[[ Given text open ]]

They do reply so any questions, just send them an email
I agree Orthern but with that in mind, what is the solution?
You say it yourself we're going to a small business. Between two small businesses we've found a globally significant asset. An asset which is too big for us to finance and probably too complex for us to build without significant outside contract work.
Now factor in that CGP and many SOLG PIs have been baying for a sale for 4 or 5 years now. The outcome is a soft strategic review.
It's probably worth as well that other resource companies in London (Eurasia and Landore) have undertaken strategic reviews and none of them went to a set timeframe. I mean how do you set a timeframe for one? You can set a firm deadline for expressions of interest but in the event you receive none you have to announce that developing is the best strategy and that craters a share price by 30-50%, so you only end up cutting off your nose to spite your face.
I'm still confident the strategic review is genuine and I'd hoped it would be done by around now but clearly some latam politics have thrown a spanner in the works.
I think it's just a case of being patient for a little longer.
An open ended strategic review doesn't restore credibility... it makes the board/mangement seem incapable..
I've said before, we are just a small explorer... we are not a multinational conglomerate with fingers in multiple industries, spread all over the world... It is ludicrous that a strategic review, of a small business, to decide what direction to take the business forward in, should take a year, or even longer.. It highlights a continued lack of any progress to the markets.

[[ Given text closed ]]

Required tasks:
(1) In the forum discussion of the strategic review, which two other resource companies in London are said to have undertaken strategic reviews?
(2) Resume the forum discussion of the strategic review, starting after its final post.
The rows that come after this sentence are not needed.

[[ Records supplied open ]]

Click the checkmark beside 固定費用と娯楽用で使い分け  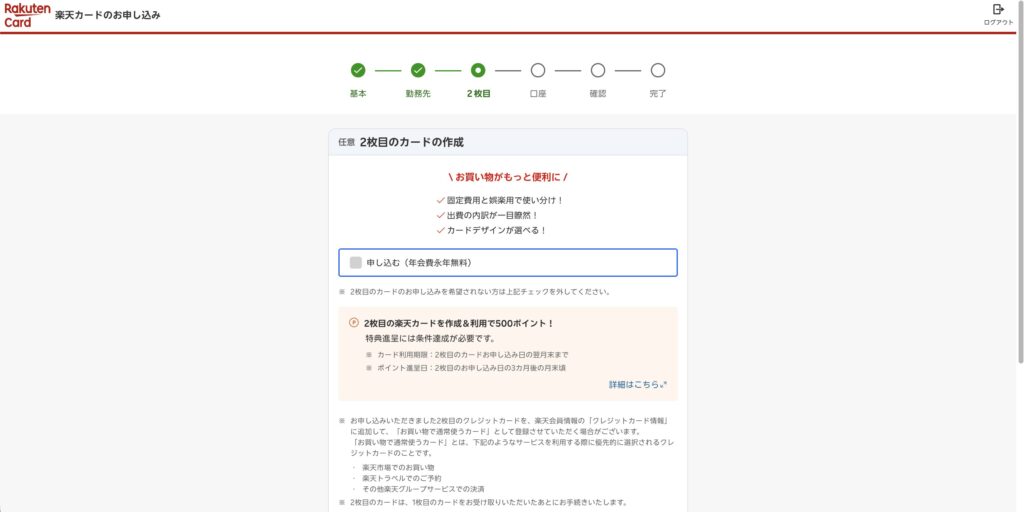coord(440,200)
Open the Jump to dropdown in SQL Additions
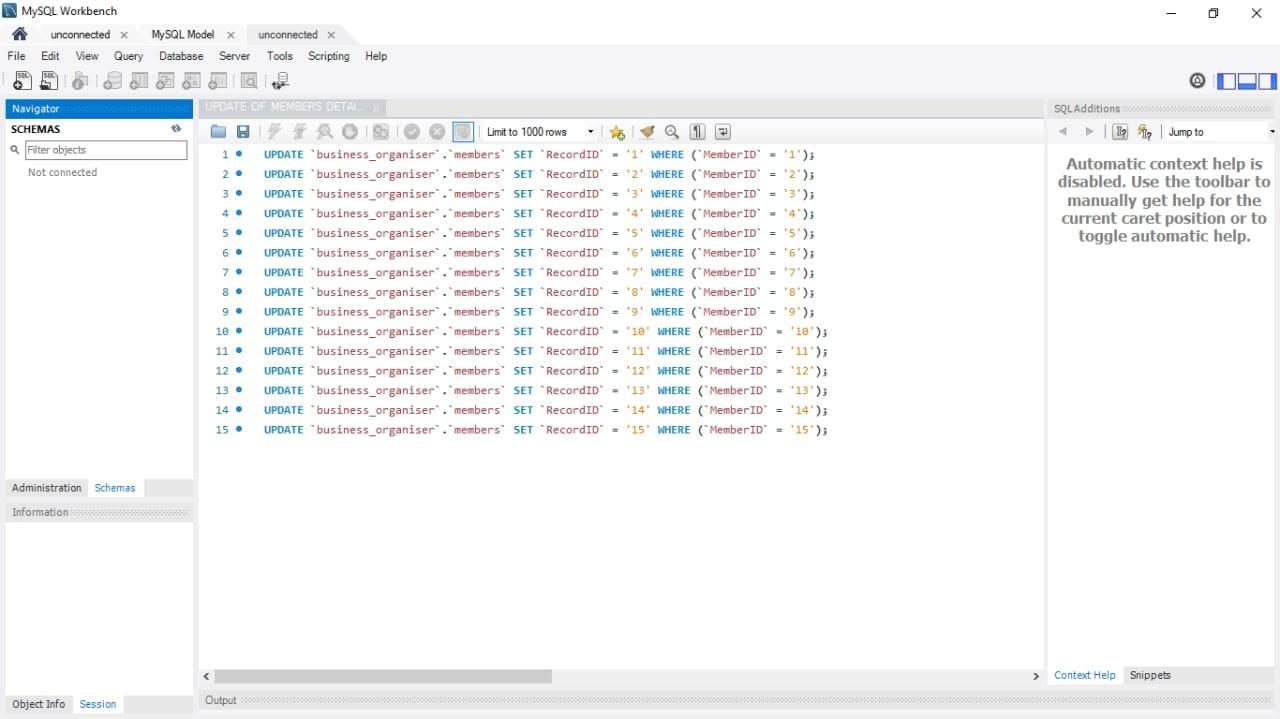Viewport: 1280px width, 719px height. (1270, 131)
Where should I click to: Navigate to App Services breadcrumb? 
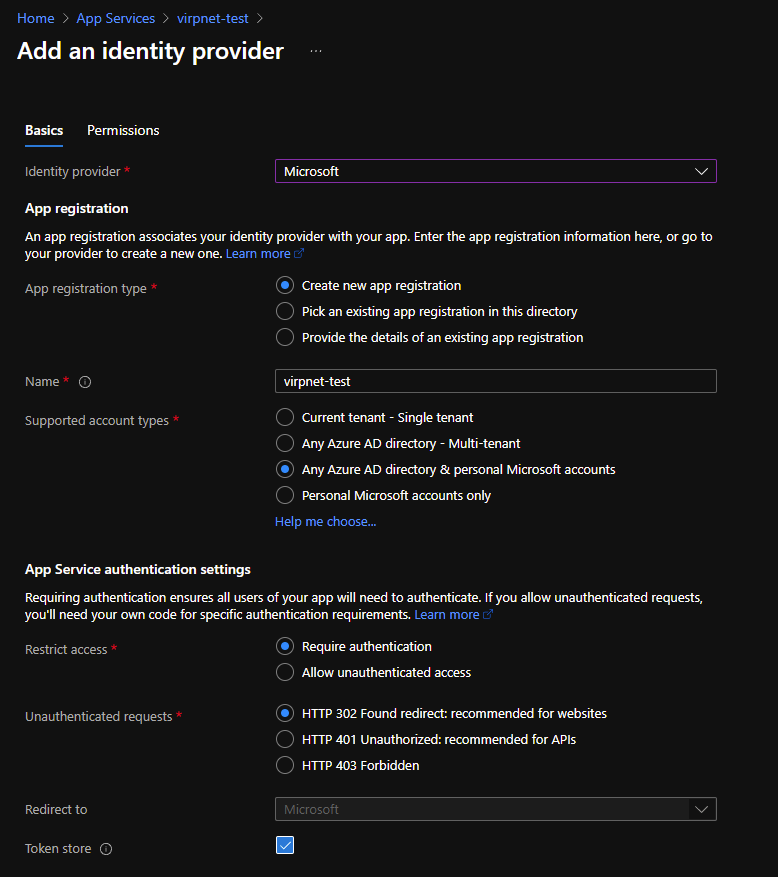[116, 18]
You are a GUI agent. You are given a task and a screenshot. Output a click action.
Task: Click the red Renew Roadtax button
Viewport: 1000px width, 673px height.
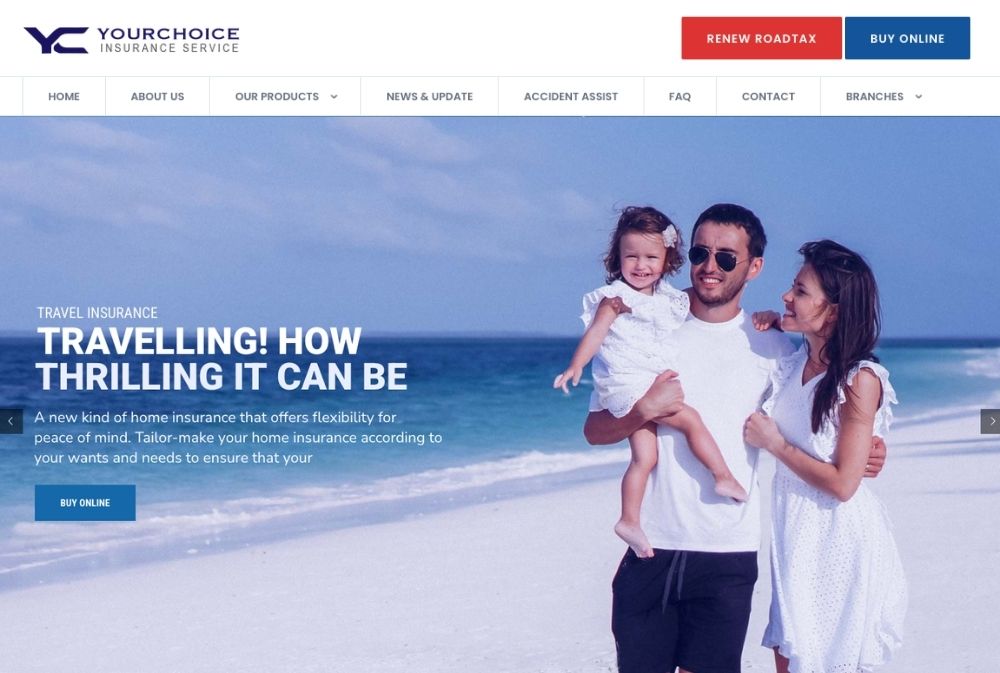coord(761,38)
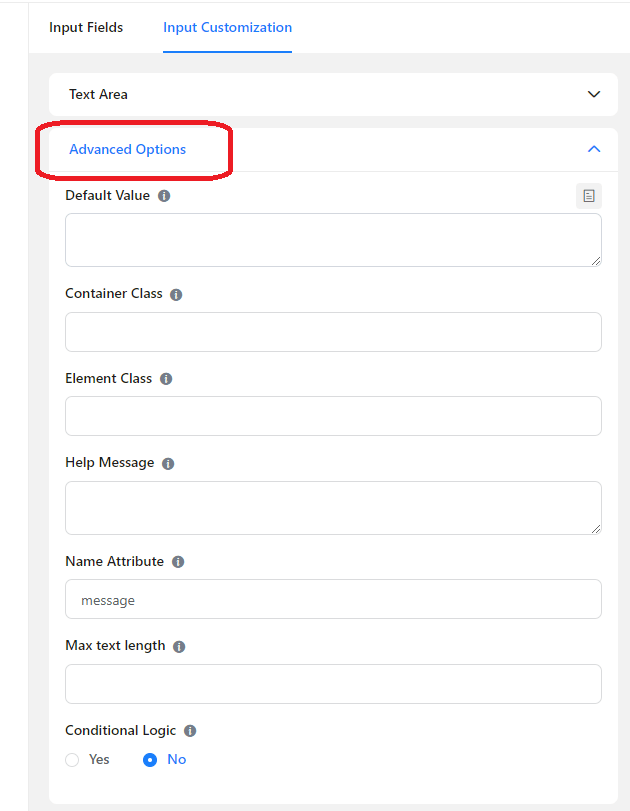Collapse Advanced Options using the up chevron
This screenshot has width=630, height=811.
[x=594, y=149]
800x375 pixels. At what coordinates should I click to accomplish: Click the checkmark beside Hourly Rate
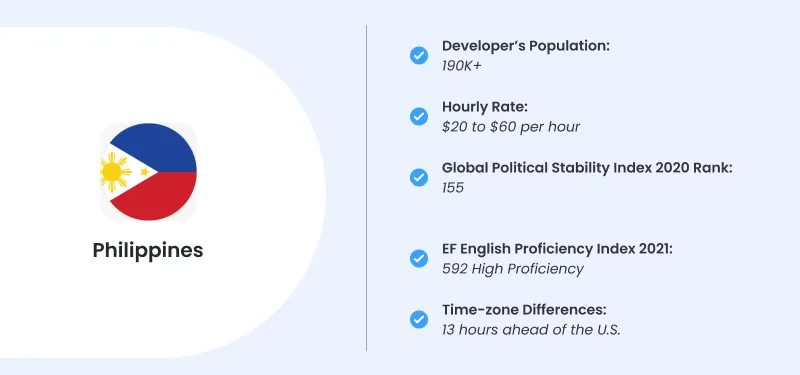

[[ Records supplied closed ]]

Results in order:
(1) Eurasia and Landore.

(2)
That's your opinion, Sean. Absolutely legitimate, but one you can see today is not shared by all. I have as much tangible evidence that we might be able to finance a simpler mine as others here do that we're due an imminent takeover - very little.
SC seems to have reverted to the same playbook as DC and NM: you'll only attract a bid if you have a plausible Plan A to mine the minerals, with all the licences and procedural steps that entails. It's a shame we had this sp-knackering wobble in the middle, where people who should know better pretended a sale was imminent, and the market showed just how much it disagreed. Hopefully the SR will restore some credibility, and some value, and then next year we can work on progressing things whilst secretly hoping for a bidding war.
Got it
if they censor part of matt han**** on here what do they do with s****horpe?
dinnermoney, some us are still living in 2020.
i'm at home getting 80% of my wages, watching tiger king on netflix, cheering on captain tom, baking banana bread, clapping the nurses while they do dance routines and stop me seeing my dying relatives, keeping fit with joe wicks, protecting the nhs, staying indoors, leaving my shopping on my doorstep for 72 hours, grassing on my neighbours, hissing at people to wear a mask, believing matt han**** and his sidekicks, and telling everyone that a bid for solg is "imminent".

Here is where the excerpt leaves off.